[comp.protocols.kerberos] kadmind run out of rc.local and kprop/kpropd comments

pst@ACK.STANFORD.EDU (Paul Traina) (09/13/90)

Here are two (un)interesting tidbits I found today.

I haven't tracked this one down yet,  but if one attempts to run kadmind
out of /etc/rc.local,  it receives a SIGHUP from some other process.  My
first thought was that this is happening when /etc/rc completes, but this
makes no sense what so ever.  If I'm missing something plainly obvious,
I appologise,  but I'm temporarily stumped.  My un-solution was to simply
have kadmind ignore the hangup signal.  Now everything is peachy.
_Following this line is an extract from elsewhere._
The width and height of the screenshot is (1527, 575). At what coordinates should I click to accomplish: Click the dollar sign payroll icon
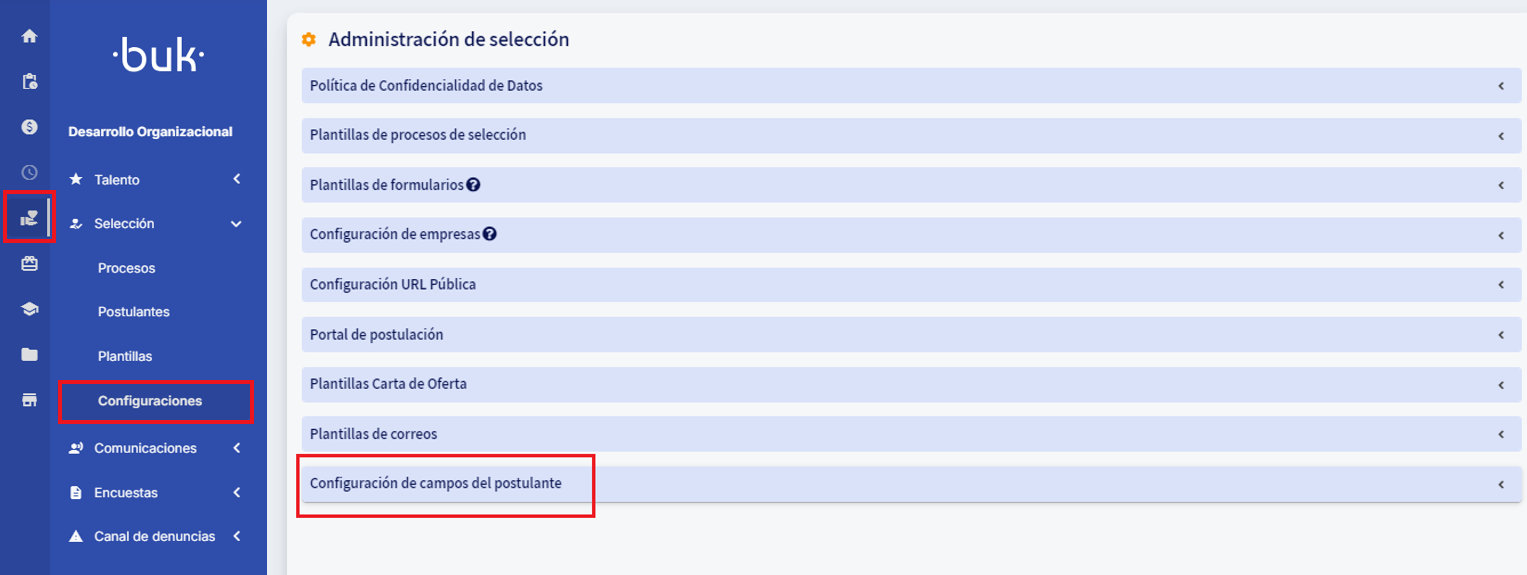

Tidbit #2 is dealing with kprop/kpropd.  I set up a master server on an RT,
just as usual.  I wanted to install a slave server on a Sun3.  I put the
whole mess together and when I fire off a kprop,  we end up with errors to
the effect that the mutal authentication between kprop/kpropd fails.  Since
kerberos defaults to rcmd.<host> for authentication, yet rlogin/rsh work
properly,  this isn't the problem.  The interesting thing is that if I make
the slave server another RT (or the same rt) things work just fine.  It's not
a byte-ordering problem because I get the same results whether a VAX or a Sun3
are tried as slave servers.  My guess is that we have a word length problem
in the initial ident string sent over before the mutual athentication attempt.
It's easy enough to check,  but I am feeling especially lazy at the moment and
was hoping someone else has already killed this misfeature off.

Paul

jon@MIT.EDU (Jon A. Rochlis) (09/13/90)

I don't know why kadmind is losing from rc.local, but a word of
caution.  We have never automatically restarted the write paths to the
database after a crash for database consistency reasons.  Before
starting kadmind we always check to be sure last write to the dbm
database happened well before the crash.  If not, we usually dump the
database, look at the ascii dump (comparing it to last night's slave
dump), and reload, just for paranoia's sake.

We could automate the process, I suppose, but our master hardly ever
goes down (124 days up as of today), so it hasn't seem worthwhile.